▶ _TASK OBJECTIVE_:
From the entries underneath, give the number of lines holding the word "settings", without any other words.
*** DATASET RECORDS Section Begins ***
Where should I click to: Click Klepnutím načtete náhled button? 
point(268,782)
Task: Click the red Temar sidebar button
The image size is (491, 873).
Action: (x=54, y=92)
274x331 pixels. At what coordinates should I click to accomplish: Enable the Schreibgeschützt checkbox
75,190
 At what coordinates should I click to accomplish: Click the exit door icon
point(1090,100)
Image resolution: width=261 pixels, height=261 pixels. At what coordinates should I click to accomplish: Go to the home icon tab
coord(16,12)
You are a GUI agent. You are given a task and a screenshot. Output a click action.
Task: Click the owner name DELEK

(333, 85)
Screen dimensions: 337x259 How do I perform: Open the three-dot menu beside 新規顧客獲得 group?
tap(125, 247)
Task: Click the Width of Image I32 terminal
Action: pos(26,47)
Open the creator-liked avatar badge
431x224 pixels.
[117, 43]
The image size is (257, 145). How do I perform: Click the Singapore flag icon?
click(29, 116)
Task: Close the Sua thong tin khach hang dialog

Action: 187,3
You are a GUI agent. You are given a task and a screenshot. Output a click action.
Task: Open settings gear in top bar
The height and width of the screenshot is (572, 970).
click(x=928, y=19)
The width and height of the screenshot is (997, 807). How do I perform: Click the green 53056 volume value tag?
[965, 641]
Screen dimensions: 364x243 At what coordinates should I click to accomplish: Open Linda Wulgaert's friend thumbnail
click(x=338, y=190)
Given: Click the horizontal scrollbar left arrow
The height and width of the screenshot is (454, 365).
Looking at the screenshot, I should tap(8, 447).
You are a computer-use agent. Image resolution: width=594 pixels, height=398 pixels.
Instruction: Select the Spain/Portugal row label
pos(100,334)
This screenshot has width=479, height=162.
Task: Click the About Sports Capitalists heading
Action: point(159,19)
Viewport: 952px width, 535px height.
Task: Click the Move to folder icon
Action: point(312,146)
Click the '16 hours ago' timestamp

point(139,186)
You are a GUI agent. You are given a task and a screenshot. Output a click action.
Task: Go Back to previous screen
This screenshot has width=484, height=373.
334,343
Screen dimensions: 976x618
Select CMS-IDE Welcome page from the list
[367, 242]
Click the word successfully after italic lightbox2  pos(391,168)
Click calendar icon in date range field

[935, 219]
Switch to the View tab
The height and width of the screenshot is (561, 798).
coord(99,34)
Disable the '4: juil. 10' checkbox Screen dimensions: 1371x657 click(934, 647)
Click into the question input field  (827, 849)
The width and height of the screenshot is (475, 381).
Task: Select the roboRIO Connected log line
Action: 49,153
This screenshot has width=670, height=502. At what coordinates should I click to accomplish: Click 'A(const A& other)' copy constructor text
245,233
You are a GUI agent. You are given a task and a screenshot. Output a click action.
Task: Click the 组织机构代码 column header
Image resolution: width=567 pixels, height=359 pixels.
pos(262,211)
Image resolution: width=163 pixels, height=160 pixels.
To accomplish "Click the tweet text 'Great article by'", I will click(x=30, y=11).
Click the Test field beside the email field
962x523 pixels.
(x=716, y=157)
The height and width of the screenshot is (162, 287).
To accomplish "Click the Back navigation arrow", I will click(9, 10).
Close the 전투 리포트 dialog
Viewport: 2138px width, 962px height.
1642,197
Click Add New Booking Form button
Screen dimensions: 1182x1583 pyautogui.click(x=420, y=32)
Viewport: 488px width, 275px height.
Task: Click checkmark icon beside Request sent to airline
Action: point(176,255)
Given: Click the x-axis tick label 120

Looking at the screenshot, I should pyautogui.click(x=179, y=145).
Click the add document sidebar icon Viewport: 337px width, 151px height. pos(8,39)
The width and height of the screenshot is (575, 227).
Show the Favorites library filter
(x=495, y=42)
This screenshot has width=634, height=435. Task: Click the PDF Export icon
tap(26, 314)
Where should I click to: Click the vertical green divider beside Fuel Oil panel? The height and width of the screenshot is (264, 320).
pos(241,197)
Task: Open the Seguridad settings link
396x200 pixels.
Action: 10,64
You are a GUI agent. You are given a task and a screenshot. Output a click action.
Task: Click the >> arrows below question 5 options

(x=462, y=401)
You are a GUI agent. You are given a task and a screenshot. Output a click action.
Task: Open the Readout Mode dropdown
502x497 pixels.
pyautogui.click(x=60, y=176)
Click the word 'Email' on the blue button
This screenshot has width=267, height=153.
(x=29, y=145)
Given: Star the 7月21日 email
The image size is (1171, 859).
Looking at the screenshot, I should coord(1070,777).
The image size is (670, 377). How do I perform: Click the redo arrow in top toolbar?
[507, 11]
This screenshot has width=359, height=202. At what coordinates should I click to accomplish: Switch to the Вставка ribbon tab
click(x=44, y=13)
*** DATASET RECORDS Section Ends ***
▶ _EXERCISE RESULT_:
2